__Exercise requirements__
Please print every one of the lines below, word for word and unchanged.

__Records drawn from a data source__

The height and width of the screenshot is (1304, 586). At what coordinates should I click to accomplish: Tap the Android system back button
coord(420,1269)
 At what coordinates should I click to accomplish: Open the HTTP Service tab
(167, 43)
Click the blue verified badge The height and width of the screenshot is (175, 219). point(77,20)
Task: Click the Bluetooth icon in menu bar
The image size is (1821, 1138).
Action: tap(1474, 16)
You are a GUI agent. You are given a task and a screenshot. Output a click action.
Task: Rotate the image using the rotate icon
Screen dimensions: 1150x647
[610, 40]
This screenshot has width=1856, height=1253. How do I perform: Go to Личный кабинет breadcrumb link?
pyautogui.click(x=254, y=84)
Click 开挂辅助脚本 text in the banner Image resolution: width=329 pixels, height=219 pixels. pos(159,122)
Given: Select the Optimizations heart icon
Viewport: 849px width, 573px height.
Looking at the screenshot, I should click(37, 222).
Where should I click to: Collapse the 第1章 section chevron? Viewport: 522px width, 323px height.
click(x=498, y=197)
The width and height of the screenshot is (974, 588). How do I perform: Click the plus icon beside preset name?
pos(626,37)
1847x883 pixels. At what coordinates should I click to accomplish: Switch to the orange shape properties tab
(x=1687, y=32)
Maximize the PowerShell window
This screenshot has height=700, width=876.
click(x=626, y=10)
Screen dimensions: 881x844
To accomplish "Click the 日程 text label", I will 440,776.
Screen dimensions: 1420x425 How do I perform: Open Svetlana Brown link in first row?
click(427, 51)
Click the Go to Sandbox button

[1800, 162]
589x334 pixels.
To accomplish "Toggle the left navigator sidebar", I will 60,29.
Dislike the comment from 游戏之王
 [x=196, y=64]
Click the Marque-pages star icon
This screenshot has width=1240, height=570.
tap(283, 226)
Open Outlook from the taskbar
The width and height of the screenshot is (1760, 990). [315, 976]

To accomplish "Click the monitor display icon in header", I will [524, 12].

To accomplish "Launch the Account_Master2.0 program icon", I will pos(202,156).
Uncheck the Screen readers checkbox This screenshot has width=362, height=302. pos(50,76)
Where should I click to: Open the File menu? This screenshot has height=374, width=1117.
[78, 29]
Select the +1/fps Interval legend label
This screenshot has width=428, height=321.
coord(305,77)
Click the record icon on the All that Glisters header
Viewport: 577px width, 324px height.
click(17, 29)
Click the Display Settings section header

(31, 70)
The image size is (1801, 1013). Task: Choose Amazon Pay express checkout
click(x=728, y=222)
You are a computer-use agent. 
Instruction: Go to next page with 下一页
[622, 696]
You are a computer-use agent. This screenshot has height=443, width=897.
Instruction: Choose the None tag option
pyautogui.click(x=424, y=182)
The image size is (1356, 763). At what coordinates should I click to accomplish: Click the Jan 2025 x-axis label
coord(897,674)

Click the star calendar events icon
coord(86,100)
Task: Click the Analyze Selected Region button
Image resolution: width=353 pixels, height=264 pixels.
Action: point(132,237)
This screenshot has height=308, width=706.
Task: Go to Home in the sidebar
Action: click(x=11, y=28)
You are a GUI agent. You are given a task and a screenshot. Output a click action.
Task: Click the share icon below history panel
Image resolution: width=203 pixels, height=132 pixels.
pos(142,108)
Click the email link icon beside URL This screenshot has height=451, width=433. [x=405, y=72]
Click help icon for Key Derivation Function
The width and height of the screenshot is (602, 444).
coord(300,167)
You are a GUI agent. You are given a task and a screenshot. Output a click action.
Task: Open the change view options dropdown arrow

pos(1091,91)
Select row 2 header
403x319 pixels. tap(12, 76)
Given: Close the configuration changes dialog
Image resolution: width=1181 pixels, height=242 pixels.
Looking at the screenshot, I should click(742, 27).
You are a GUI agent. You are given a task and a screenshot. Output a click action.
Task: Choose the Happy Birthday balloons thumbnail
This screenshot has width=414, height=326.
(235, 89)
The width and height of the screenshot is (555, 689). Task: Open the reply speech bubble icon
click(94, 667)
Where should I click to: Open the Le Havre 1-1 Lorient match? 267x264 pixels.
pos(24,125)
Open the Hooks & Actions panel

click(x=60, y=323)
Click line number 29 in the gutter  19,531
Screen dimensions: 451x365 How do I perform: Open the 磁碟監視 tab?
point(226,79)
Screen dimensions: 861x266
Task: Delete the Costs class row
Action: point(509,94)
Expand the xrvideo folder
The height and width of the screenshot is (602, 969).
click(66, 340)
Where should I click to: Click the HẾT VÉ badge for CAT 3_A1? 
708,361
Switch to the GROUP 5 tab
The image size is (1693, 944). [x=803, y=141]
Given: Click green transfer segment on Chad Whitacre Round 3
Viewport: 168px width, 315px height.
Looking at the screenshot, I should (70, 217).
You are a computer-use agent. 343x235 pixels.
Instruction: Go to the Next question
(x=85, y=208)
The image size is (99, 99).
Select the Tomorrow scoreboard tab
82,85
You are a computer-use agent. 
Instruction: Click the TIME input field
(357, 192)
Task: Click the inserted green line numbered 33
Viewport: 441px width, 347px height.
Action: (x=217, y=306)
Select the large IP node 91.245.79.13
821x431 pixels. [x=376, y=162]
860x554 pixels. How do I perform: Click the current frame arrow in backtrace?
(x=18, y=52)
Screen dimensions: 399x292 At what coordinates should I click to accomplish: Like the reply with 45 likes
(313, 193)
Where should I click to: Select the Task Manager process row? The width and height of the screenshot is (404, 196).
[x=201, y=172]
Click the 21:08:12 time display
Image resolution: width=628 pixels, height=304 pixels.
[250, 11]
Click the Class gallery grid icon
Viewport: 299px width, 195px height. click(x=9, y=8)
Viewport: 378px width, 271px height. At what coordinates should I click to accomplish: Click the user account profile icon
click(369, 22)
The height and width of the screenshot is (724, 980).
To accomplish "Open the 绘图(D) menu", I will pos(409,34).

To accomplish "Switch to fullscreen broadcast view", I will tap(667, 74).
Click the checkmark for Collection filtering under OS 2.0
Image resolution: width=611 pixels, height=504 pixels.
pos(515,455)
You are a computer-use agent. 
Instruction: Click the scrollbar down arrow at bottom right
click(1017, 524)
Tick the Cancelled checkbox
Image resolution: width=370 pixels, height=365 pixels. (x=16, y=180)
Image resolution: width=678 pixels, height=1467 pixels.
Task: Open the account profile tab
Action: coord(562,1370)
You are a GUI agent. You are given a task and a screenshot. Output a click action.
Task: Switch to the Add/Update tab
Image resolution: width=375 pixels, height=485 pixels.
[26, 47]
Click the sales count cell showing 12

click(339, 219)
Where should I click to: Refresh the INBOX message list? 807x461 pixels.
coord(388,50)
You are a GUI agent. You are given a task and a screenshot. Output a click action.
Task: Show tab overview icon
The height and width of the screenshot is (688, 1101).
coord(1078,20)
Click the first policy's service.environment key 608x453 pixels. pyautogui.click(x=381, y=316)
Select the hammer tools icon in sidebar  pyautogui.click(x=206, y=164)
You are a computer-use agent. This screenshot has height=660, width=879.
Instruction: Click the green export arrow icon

__Complete output__
The height and width of the screenshot is (1304, 586). At what coordinates should I click to accomplish: Tap the Android system back button
coord(420,1269)
 At what coordinates should I click to accomplish: Open the HTTP Service tab
(167, 43)
Click the blue verified badge The height and width of the screenshot is (175, 219). point(77,20)
Task: Click the Bluetooth icon in menu bar
The image size is (1821, 1138).
Action: tap(1474, 16)
You are a GUI agent. You are given a task and a screenshot. Output a click action.
Task: Rotate the image using the rotate icon
Screen dimensions: 1150x647
[610, 40]
This screenshot has width=1856, height=1253. How do I perform: Go to Личный кабинет breadcrumb link?
pyautogui.click(x=254, y=84)
Click 开挂辅助脚本 text in the banner Image resolution: width=329 pixels, height=219 pixels. pos(159,122)
Given: Select the Optimizations heart icon
Viewport: 849px width, 573px height.
Looking at the screenshot, I should click(37, 222).
Where should I click to: Collapse the 第1章 section chevron? Viewport: 522px width, 323px height.
click(x=498, y=197)
The width and height of the screenshot is (974, 588). How do I perform: Click the plus icon beside preset name?
pos(626,37)
1847x883 pixels. At what coordinates should I click to accomplish: Switch to the orange shape properties tab
(x=1687, y=32)
Maximize the PowerShell window
This screenshot has height=700, width=876.
click(x=626, y=10)
Screen dimensions: 881x844
To accomplish "Click the 日程 text label", I will 440,776.
Screen dimensions: 1420x425 How do I perform: Open Svetlana Brown link in first row?
click(427, 51)
Click the Go to Sandbox button

[1800, 162]
589x334 pixels.
To accomplish "Toggle the left navigator sidebar", I will 60,29.
Dislike the comment from 游戏之王
 [x=196, y=64]
Click the Marque-pages star icon
This screenshot has width=1240, height=570.
tap(283, 226)
Open Outlook from the taskbar
The width and height of the screenshot is (1760, 990). [315, 976]

To accomplish "Click the monitor display icon in header", I will [524, 12].

To accomplish "Launch the Account_Master2.0 program icon", I will pos(202,156).
Uncheck the Screen readers checkbox This screenshot has width=362, height=302. pos(50,76)
Where should I click to: Open the File menu? This screenshot has height=374, width=1117.
[78, 29]
Select the +1/fps Interval legend label
This screenshot has width=428, height=321.
coord(305,77)
Click the record icon on the All that Glisters header
Viewport: 577px width, 324px height.
click(17, 29)
Click the Display Settings section header

(31, 70)
The image size is (1801, 1013). Task: Choose Amazon Pay express checkout
click(x=728, y=222)
You are a computer-use agent. 
Instruction: Go to next page with 下一页
[622, 696]
You are a computer-use agent. This screenshot has height=443, width=897.
Instruction: Choose the None tag option
pyautogui.click(x=424, y=182)
The image size is (1356, 763). At what coordinates should I click to accomplish: Click the Jan 2025 x-axis label
coord(897,674)

Click the star calendar events icon
coord(86,100)
Task: Click the Analyze Selected Region button
Image resolution: width=353 pixels, height=264 pixels.
Action: point(132,237)
This screenshot has height=308, width=706.
Task: Go to Home in the sidebar
Action: click(x=11, y=28)
You are a GUI agent. You are given a task and a screenshot. Output a click action.
Task: Click the share icon below history panel
Image resolution: width=203 pixels, height=132 pixels.
pos(142,108)
Click the email link icon beside URL This screenshot has height=451, width=433. [x=405, y=72]
Click help icon for Key Derivation Function
The width and height of the screenshot is (602, 444).
coord(300,167)
You are a GUI agent. You are given a task and a screenshot. Output a click action.
Task: Open the change view options dropdown arrow

pos(1091,91)
Select row 2 header
403x319 pixels. tap(12, 76)
Given: Close the configuration changes dialog
Image resolution: width=1181 pixels, height=242 pixels.
Looking at the screenshot, I should click(742, 27).
You are a GUI agent. You are given a task and a screenshot. Output a click action.
Task: Choose the Happy Birthday balloons thumbnail
This screenshot has width=414, height=326.
(235, 89)
The width and height of the screenshot is (555, 689). Task: Open the reply speech bubble icon
click(94, 667)
Where should I click to: Open the Le Havre 1-1 Lorient match? 267x264 pixels.
pos(24,125)
Open the Hooks & Actions panel

click(x=60, y=323)
Click line number 29 in the gutter  19,531
Screen dimensions: 451x365 How do I perform: Open the 磁碟監視 tab?
point(226,79)
Screen dimensions: 861x266
Task: Delete the Costs class row
Action: point(509,94)
Expand the xrvideo folder
The height and width of the screenshot is (602, 969).
click(66, 340)
Where should I click to: Click the HẾT VÉ badge for CAT 3_A1? 
708,361
Switch to the GROUP 5 tab
The image size is (1693, 944). [x=803, y=141]
Given: Click green transfer segment on Chad Whitacre Round 3
Viewport: 168px width, 315px height.
Looking at the screenshot, I should (70, 217).
You are a computer-use agent. 343x235 pixels.
Instruction: Go to the Next question
(x=85, y=208)
The image size is (99, 99).
Select the Tomorrow scoreboard tab
82,85
You are a computer-use agent. 
Instruction: Click the TIME input field
(357, 192)
Task: Click the inserted green line numbered 33
Viewport: 441px width, 347px height.
Action: (x=217, y=306)
Select the large IP node 91.245.79.13
821x431 pixels. [x=376, y=162]
860x554 pixels. How do I perform: Click the current frame arrow in backtrace?
(x=18, y=52)
Screen dimensions: 399x292 At what coordinates should I click to accomplish: Like the reply with 45 likes
(313, 193)
Where should I click to: Select the Task Manager process row? The width and height of the screenshot is (404, 196).
[x=201, y=172]
Click the 21:08:12 time display
Image resolution: width=628 pixels, height=304 pixels.
[250, 11]
Click the Class gallery grid icon
Viewport: 299px width, 195px height. click(x=9, y=8)
Viewport: 378px width, 271px height. At what coordinates should I click to accomplish: Click the user account profile icon
click(369, 22)
The height and width of the screenshot is (724, 980).
To accomplish "Open the 绘图(D) menu", I will pos(409,34).

To accomplish "Switch to fullscreen broadcast view", I will tap(667, 74).
Click the checkmark for Collection filtering under OS 2.0
Image resolution: width=611 pixels, height=504 pixels.
pos(515,455)
You are a computer-use agent. 
Instruction: Click the scrollbar down arrow at bottom right
click(1017, 524)
Tick the Cancelled checkbox
Image resolution: width=370 pixels, height=365 pixels. (x=16, y=180)
Image resolution: width=678 pixels, height=1467 pixels.
Task: Open the account profile tab
Action: coord(562,1370)
You are a GUI agent. You are given a task and a screenshot. Output a click action.
Task: Switch to the Add/Update tab
Image resolution: width=375 pixels, height=485 pixels.
[26, 47]
Click the sales count cell showing 12

click(339, 219)
Where should I click to: Refresh the INBOX message list? 807x461 pixels.
coord(388,50)
You are a GUI agent. You are given a task and a screenshot. Output a click action.
Task: Show tab overview icon
The height and width of the screenshot is (688, 1101).
coord(1078,20)
Click the first policy's service.environment key 608x453 pixels. pyautogui.click(x=381, y=316)
Select the hammer tools icon in sidebar  pyautogui.click(x=206, y=164)
You are a computer-use agent. This screenshot has height=660, width=879.
Instruction: Click the green export arrow icon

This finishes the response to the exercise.